Beim letzten EU-Gipfel hatte Angela Merkel Probleme. Die Kanzlerin tat sich schwer, in der Schlusserklärung die Feststellung zu verhindern, dass die Balkanroute „jetzt geschlossen“ sei. Allzu offensichtlich hätte ein derartiger Bescheid der Hauptlinie ihrer Flüchtlingspolitik widersprochen, wonach Abschottung der falsche Weg ist. Frankreichs Präsident Hollande indes verkündete ungerührt, „diese Route ist geschlossen“. Die französische Diplomatie war ihrerseits verstimmt über Merkels Vorschalttreffen mit dem türkischen Premier Davutoglu. Bis heute steht in Paris der Verdacht im Raum, dass Ankaras Vorschläge zum Flüchtlingsmanagement in Wahrheit in Berlin geschrieben wurden.

Das ist mehr als eine anekdotische Belanglosigkeit am Gipfel-Rand. Die Misere der EU hat existenziell bedrohliche Formen angenommen. Die deutsche-französische Gestaltungsgemeinschaft funktioniert nicht – in ihrer schwersten Stunde ist die Europäische Union der Kraft der zwei Herzen beraubt.

Die Flüchtlingskrise hat Berlin und Paris stärker entzweit, als die EU auf Dauer verträgt. Das hat Gründe, die mit der Erlebniswelt der beiden Gesellschaften zu tun haben. Zwischen ihnen ist auf einmal ein Graben aufgerissen: Hier geht es um Migration, drüben um Terrorismus. Während in der Bundesrepublik der Umgang mit den Flüchtlingen das alles beherrschende Thema ist, beschäftigen die Franzosen die Themen Sicherheit, Islamismus und die gescheiterte Integration in den Vorstädten. Obendrein ist der rechte Rand auf der anderen Seite des Rheins ein beherrschender Faktor. Der Front National treibt Hollandes Sozialisten ebenso vor sich her wie die bürgerliche Opposition. Hauptwaffe sind die populistischen Stoßkeile Antimigration, Antiislam, Anti-EU.
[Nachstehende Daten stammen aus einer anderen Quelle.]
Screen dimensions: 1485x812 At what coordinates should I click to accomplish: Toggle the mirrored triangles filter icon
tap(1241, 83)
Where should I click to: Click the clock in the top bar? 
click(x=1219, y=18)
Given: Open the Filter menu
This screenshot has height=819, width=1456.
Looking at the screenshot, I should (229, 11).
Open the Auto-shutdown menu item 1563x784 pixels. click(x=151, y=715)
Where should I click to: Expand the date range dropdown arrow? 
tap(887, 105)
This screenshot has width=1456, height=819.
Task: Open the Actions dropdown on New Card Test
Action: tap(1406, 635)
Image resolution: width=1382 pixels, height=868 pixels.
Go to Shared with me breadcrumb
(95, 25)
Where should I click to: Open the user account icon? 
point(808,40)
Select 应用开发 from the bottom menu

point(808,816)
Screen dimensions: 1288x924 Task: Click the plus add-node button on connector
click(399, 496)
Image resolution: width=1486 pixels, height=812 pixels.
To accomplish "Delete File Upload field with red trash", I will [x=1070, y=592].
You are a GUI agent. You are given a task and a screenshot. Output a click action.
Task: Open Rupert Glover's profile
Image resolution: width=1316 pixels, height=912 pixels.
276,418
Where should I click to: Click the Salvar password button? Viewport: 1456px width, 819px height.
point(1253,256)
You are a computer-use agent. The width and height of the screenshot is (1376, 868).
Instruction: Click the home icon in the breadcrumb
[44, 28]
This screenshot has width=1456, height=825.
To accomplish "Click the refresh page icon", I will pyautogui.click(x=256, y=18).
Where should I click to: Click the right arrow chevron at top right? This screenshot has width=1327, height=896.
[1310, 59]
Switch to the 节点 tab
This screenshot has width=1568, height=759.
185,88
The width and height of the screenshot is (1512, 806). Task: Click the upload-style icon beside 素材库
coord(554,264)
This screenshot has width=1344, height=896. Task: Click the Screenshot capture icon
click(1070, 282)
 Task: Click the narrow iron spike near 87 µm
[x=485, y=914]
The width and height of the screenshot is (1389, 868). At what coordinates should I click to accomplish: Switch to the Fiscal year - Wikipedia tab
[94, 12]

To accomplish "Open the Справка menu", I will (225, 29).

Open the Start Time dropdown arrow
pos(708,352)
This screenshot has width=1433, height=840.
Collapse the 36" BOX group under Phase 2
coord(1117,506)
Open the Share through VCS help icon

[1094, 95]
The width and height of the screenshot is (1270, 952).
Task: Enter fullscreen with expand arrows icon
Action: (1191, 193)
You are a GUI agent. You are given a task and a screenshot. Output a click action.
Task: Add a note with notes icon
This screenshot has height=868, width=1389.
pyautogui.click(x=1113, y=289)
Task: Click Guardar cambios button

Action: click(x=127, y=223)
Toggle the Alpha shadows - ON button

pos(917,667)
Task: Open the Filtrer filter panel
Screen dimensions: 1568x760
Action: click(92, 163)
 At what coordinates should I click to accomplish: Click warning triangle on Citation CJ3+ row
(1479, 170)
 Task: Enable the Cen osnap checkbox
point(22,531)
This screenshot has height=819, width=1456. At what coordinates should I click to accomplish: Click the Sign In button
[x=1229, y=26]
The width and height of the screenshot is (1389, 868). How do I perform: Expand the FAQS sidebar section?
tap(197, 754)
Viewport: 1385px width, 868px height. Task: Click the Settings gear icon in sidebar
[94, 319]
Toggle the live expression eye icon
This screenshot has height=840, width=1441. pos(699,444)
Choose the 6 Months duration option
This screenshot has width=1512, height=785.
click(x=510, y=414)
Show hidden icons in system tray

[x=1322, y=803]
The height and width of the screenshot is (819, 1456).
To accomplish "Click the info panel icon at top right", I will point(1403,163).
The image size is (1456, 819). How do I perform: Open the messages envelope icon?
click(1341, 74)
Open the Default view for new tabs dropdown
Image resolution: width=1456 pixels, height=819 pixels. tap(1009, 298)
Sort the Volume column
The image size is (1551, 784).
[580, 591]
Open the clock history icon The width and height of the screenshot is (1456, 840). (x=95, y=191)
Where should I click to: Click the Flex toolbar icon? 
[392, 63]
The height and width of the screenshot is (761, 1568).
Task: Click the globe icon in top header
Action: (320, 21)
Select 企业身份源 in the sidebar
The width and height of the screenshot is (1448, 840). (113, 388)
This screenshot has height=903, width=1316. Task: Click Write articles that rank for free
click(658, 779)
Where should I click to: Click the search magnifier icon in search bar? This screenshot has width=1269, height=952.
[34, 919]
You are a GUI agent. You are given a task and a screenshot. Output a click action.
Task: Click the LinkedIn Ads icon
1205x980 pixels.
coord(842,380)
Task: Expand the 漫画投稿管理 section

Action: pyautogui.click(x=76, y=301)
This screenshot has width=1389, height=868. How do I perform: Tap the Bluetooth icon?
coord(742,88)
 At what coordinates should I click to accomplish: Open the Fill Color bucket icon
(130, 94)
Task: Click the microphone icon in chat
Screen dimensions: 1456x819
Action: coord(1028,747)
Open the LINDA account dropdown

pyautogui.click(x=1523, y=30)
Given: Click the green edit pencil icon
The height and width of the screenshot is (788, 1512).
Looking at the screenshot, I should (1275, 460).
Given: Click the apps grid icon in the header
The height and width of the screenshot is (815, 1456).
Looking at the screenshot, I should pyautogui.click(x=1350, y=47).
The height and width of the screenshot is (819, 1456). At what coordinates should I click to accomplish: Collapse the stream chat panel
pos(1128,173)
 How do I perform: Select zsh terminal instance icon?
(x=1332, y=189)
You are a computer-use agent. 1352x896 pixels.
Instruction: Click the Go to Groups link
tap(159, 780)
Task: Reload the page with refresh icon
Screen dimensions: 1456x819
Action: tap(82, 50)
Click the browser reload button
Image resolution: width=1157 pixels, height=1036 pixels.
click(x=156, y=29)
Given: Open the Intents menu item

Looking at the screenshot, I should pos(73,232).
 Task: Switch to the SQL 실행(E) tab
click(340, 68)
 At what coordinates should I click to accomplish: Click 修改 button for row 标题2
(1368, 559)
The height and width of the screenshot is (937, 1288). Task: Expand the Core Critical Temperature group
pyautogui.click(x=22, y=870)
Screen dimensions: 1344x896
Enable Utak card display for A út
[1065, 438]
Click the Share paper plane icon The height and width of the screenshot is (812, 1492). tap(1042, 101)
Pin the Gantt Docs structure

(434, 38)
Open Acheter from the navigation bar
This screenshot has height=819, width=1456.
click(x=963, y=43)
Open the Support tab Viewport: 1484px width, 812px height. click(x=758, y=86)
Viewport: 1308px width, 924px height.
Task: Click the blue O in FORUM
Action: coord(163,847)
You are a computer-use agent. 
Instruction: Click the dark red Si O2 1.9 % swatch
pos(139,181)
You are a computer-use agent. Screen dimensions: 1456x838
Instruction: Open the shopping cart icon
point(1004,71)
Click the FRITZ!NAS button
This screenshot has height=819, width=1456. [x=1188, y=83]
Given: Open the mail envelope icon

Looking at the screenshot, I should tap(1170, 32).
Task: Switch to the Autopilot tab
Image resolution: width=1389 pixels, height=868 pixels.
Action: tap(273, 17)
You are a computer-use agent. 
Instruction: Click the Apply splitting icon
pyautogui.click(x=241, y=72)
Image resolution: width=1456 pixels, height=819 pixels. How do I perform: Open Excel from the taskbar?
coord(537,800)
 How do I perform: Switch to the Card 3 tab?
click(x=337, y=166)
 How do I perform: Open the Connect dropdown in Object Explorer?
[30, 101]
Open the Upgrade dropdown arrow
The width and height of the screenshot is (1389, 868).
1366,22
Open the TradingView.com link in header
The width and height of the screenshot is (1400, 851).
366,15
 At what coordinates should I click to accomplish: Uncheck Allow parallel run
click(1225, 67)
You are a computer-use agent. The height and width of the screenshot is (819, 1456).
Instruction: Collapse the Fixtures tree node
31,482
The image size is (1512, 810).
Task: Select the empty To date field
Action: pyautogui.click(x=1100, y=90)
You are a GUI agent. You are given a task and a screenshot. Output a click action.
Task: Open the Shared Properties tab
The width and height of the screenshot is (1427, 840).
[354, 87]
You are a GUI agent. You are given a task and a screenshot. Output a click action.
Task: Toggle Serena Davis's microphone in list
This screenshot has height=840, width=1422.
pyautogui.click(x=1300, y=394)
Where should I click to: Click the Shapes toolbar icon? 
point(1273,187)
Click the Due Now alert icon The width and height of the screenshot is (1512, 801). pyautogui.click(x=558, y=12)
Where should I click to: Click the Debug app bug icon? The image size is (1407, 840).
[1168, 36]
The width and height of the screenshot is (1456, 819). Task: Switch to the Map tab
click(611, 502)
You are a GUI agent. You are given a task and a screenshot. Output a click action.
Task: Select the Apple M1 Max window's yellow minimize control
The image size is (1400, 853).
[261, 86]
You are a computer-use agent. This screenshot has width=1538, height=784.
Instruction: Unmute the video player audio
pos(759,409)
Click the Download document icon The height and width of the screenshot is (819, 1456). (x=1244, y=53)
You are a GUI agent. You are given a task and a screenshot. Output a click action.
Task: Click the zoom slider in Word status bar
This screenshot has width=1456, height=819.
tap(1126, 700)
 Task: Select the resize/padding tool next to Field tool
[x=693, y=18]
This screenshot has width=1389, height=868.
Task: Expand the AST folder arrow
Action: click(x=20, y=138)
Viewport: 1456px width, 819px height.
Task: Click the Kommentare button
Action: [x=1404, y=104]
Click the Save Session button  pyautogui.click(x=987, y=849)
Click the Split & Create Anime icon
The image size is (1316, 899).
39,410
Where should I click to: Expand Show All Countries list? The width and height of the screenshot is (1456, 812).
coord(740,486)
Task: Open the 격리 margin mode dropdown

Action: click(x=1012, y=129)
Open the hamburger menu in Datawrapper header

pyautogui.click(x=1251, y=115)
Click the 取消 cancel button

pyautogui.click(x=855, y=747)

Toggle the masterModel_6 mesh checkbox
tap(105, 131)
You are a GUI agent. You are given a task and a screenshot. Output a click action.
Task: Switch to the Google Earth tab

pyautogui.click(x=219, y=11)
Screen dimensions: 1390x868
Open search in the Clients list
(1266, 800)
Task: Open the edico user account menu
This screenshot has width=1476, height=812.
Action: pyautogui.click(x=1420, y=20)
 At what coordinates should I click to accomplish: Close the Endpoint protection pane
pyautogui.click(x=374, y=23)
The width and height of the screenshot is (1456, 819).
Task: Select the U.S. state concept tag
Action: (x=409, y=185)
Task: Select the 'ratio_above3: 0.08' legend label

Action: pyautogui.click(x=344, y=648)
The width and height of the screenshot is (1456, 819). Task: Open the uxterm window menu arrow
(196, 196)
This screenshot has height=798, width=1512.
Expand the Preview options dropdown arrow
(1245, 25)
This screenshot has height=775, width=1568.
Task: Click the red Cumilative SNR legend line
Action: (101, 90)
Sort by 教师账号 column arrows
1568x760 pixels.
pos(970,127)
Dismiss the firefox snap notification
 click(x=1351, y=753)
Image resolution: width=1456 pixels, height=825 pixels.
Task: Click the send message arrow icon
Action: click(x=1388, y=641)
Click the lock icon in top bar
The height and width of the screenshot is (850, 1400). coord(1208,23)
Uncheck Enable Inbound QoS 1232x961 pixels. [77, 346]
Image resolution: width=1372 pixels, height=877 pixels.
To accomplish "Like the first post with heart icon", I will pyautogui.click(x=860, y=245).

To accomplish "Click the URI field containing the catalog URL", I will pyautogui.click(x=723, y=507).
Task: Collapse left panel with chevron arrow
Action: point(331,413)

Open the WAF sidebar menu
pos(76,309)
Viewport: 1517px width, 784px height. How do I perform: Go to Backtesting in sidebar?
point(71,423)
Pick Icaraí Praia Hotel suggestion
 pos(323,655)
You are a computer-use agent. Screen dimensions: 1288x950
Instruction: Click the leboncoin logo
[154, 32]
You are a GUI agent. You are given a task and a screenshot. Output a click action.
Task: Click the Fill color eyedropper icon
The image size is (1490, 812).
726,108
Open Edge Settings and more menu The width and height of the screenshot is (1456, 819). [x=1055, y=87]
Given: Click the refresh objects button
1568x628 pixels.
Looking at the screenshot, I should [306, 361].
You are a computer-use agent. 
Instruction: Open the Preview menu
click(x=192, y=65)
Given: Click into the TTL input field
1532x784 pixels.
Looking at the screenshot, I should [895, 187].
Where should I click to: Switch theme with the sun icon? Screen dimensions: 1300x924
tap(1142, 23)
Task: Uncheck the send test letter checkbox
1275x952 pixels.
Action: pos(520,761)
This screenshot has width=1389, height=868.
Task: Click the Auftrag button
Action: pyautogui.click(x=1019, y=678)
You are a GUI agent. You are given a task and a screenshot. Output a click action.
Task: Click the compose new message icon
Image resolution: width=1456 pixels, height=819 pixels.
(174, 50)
Diese Zwangslage des französischen Partners beschränkt seine Kooperationsbereitschaft bei einer „europäischen Lösung“ der Flüchtlingskrise. Die Berliner Politik ist gut beraten, damit diplomatisch behutsam umzugehen. Im Interesse Europas und im eigenen – die speziellen Sorgen der Franzosen heute könnten morgen auch die unsrigen sein.